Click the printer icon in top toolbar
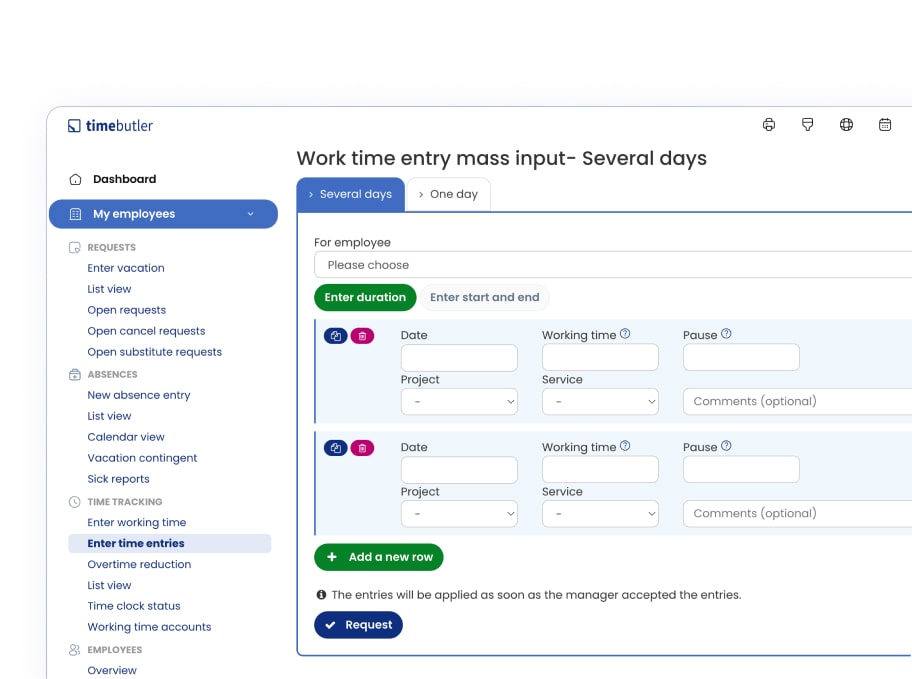912x679 pixels. [769, 125]
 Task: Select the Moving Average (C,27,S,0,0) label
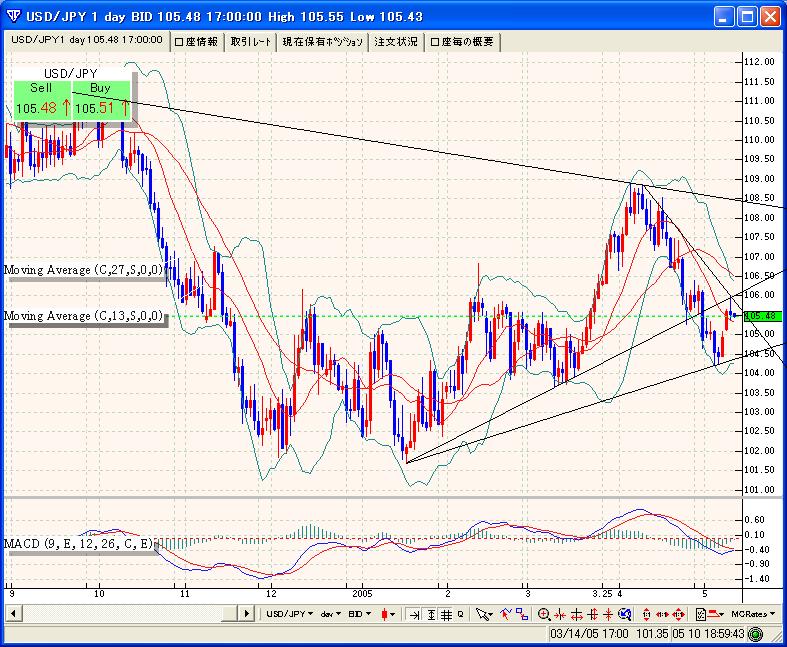pos(82,270)
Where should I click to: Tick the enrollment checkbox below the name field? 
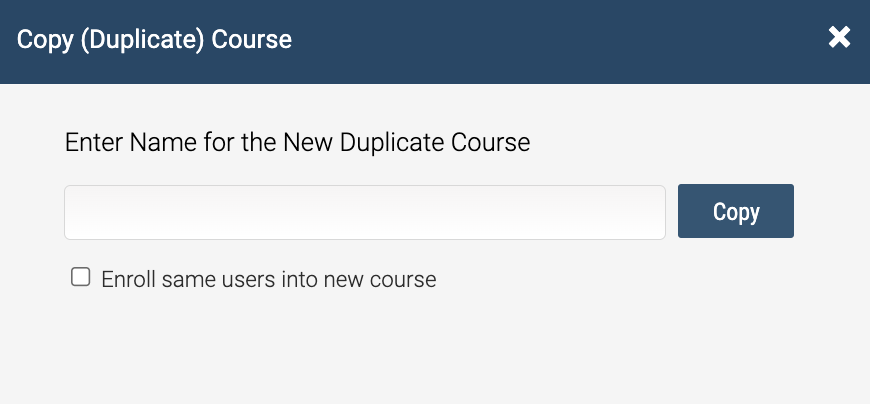pyautogui.click(x=80, y=277)
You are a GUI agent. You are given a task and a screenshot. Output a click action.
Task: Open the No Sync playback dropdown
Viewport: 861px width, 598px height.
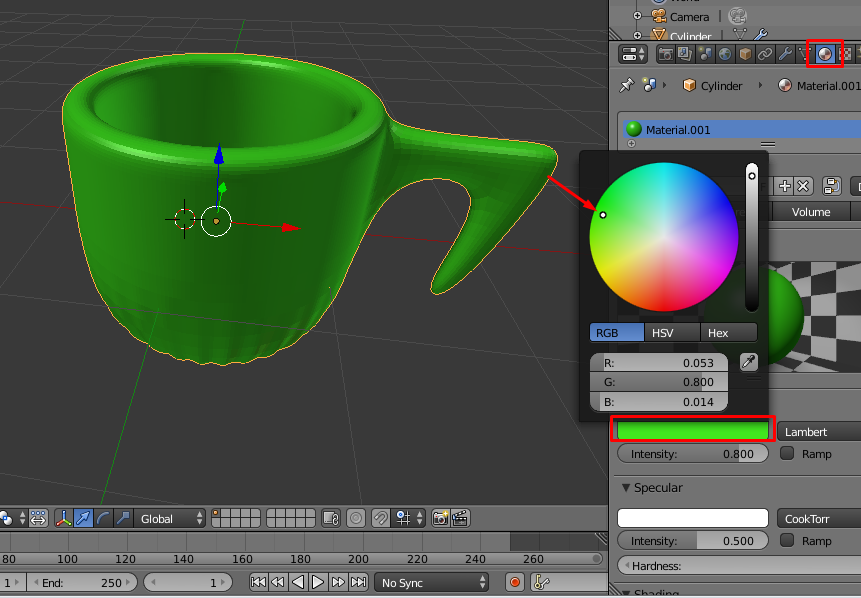point(432,582)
==========
Work request >>
Which lines run from the one containing "Where should I" through the last line of the entries above? Output them exactly, both ends included, with no pictures.

Solved problem >>
Where should I click to: Tick the enrollment checkbox below the name field? 
pyautogui.click(x=80, y=277)
You are a GUI agent. You are given a task and a screenshot. Output a click action.
Task: Open the No Sync playback dropdown
Viewport: 861px width, 598px height.
point(432,582)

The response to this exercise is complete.